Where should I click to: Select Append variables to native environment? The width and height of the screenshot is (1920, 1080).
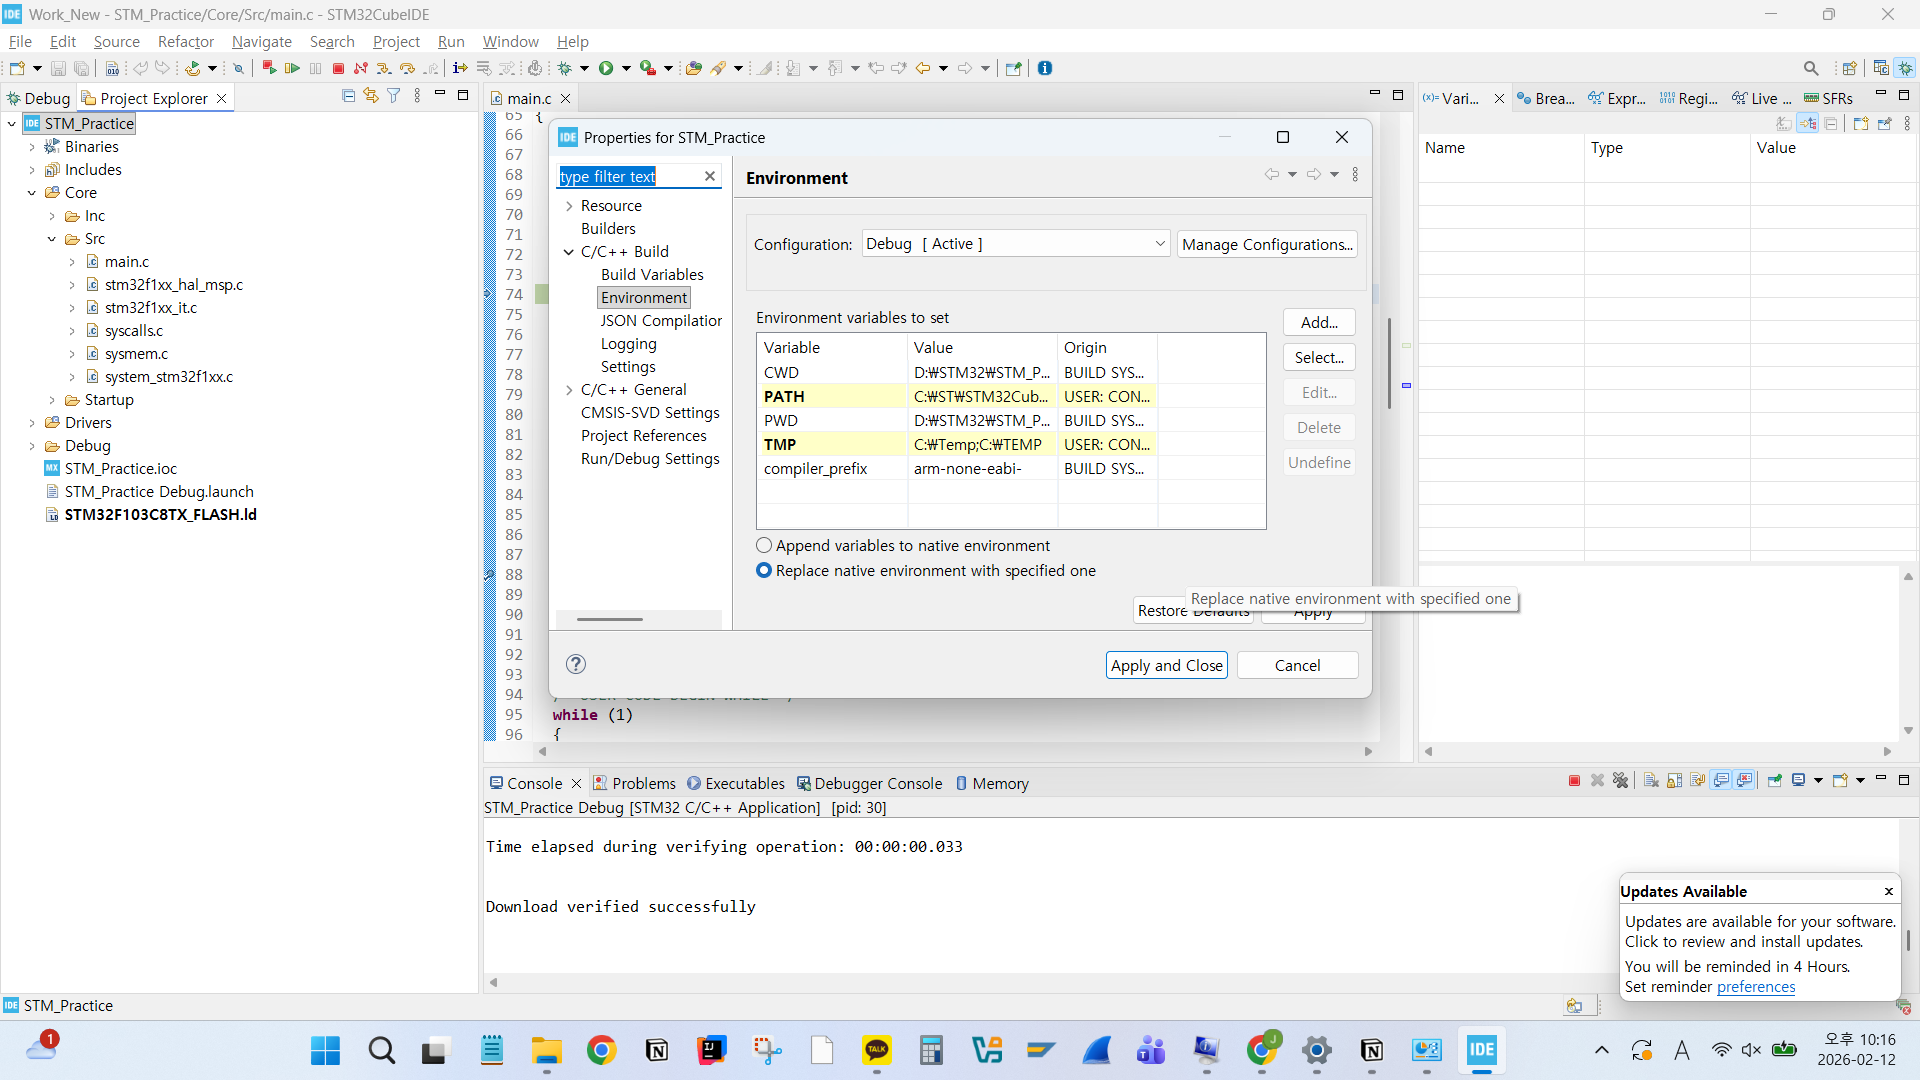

==*==

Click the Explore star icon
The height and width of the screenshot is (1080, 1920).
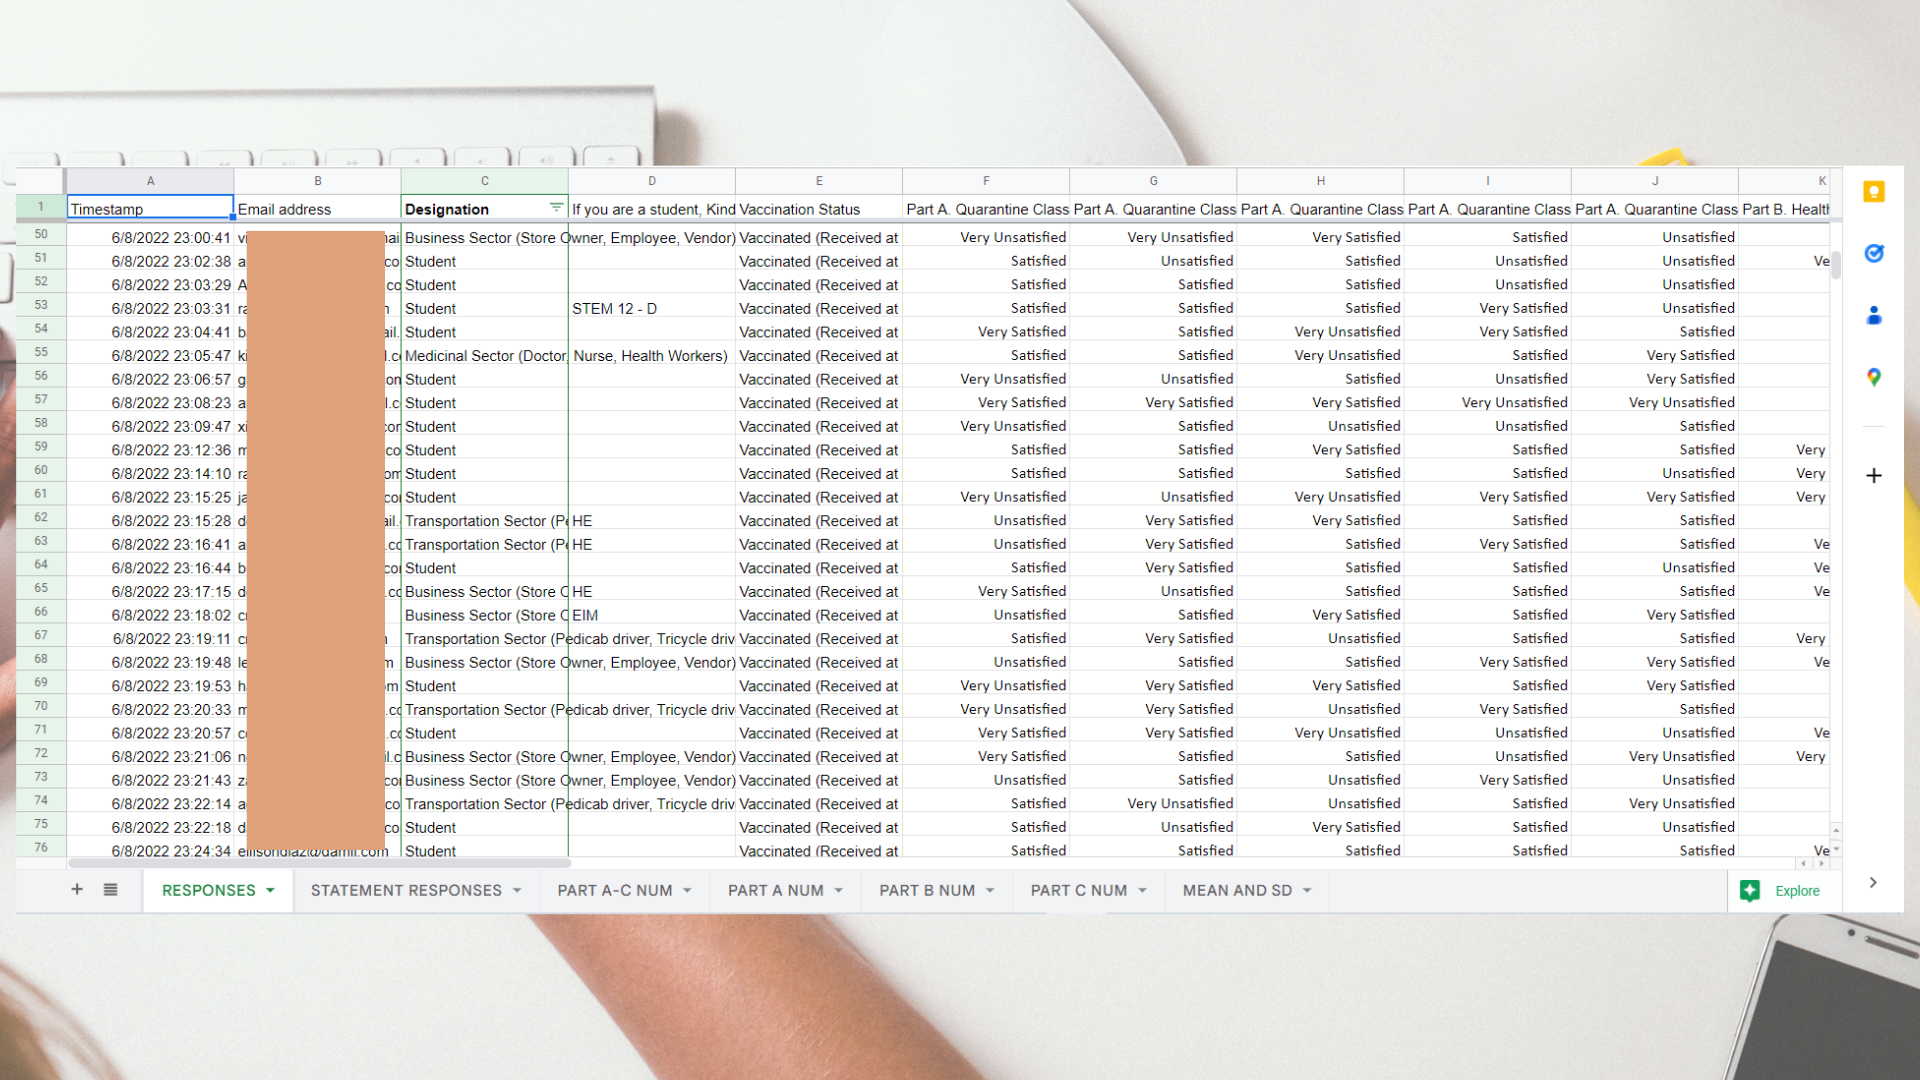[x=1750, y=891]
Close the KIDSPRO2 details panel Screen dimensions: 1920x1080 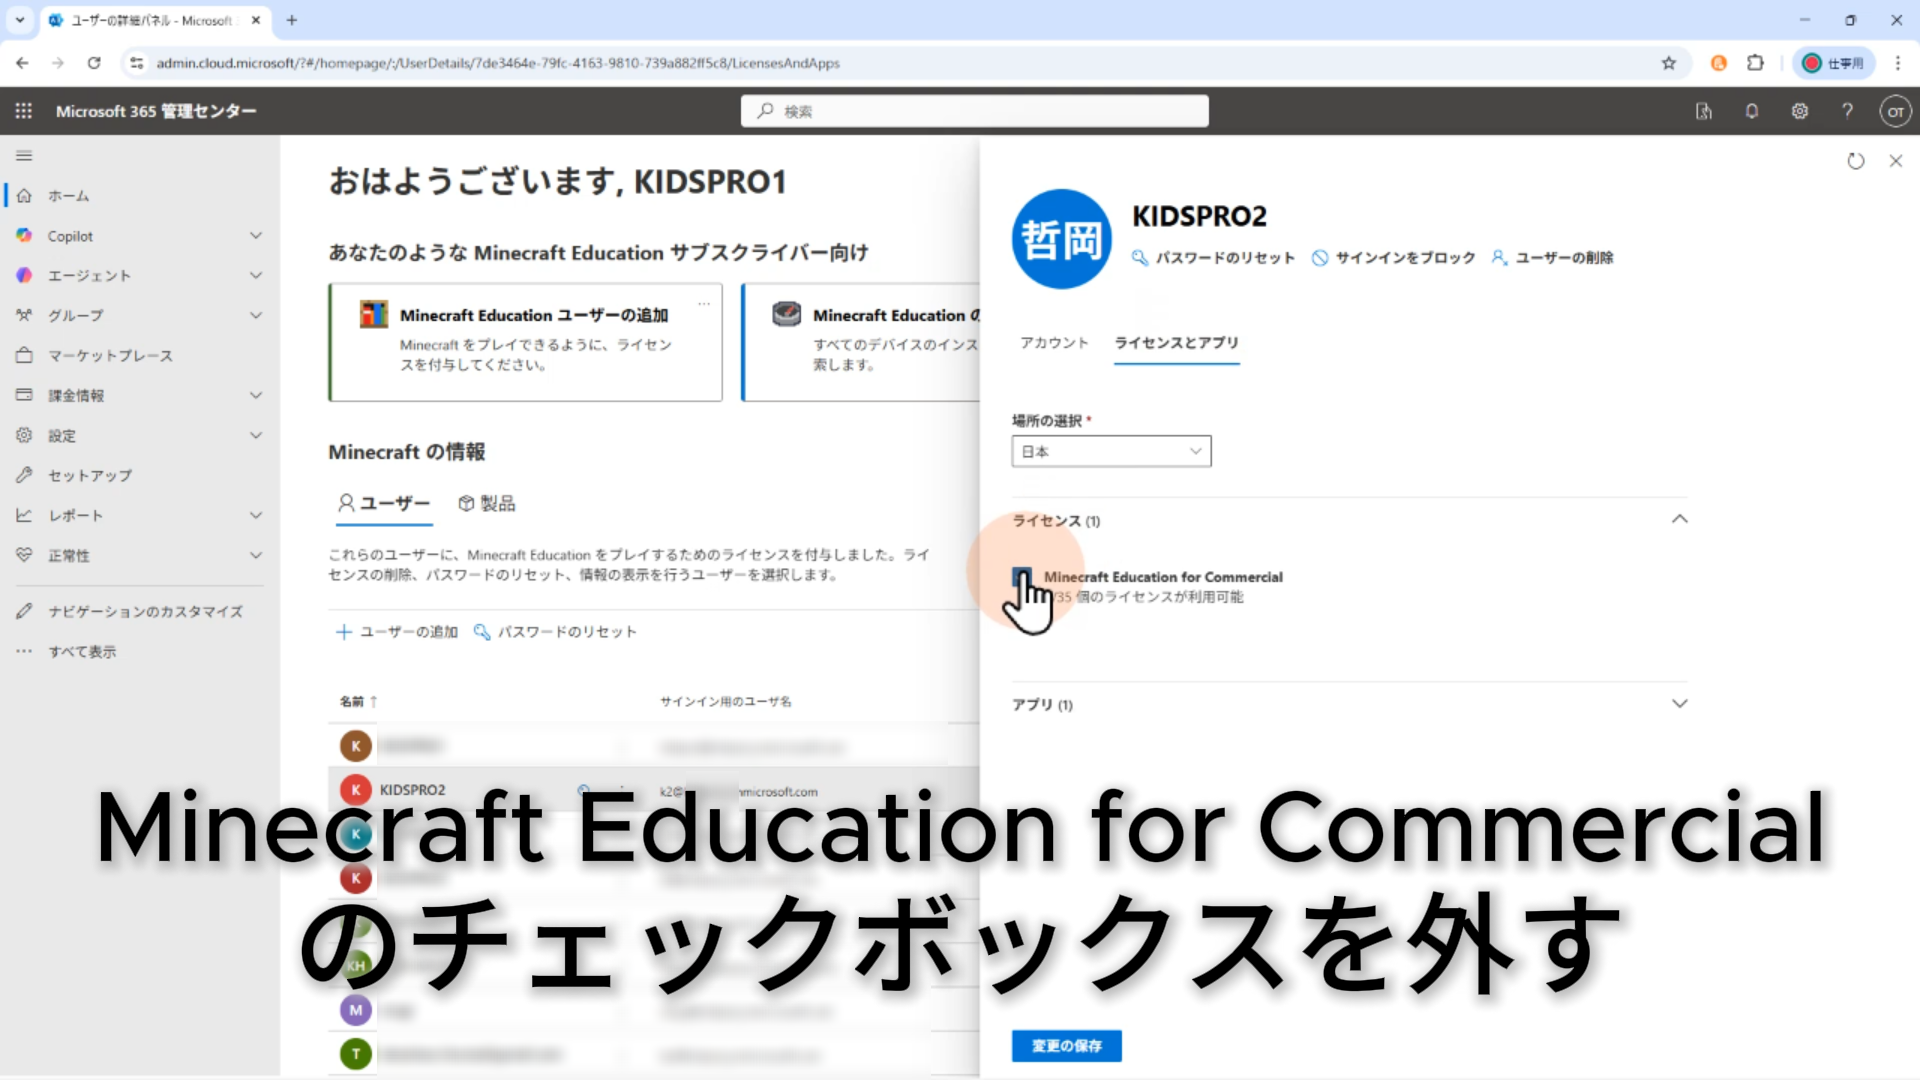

==*==

> _Try it_: Starting at the line containing "Click the Explore star icon" and stopping at the line containing "Close the KIDSPRO2", output each line exactly as it appears above. Leave out the pictures.

> _Exercise solution_:
Click the Explore star icon
The height and width of the screenshot is (1080, 1920).
[x=1750, y=891]
Close the KIDSPRO2 details panel Screen dimensions: 1920x1080 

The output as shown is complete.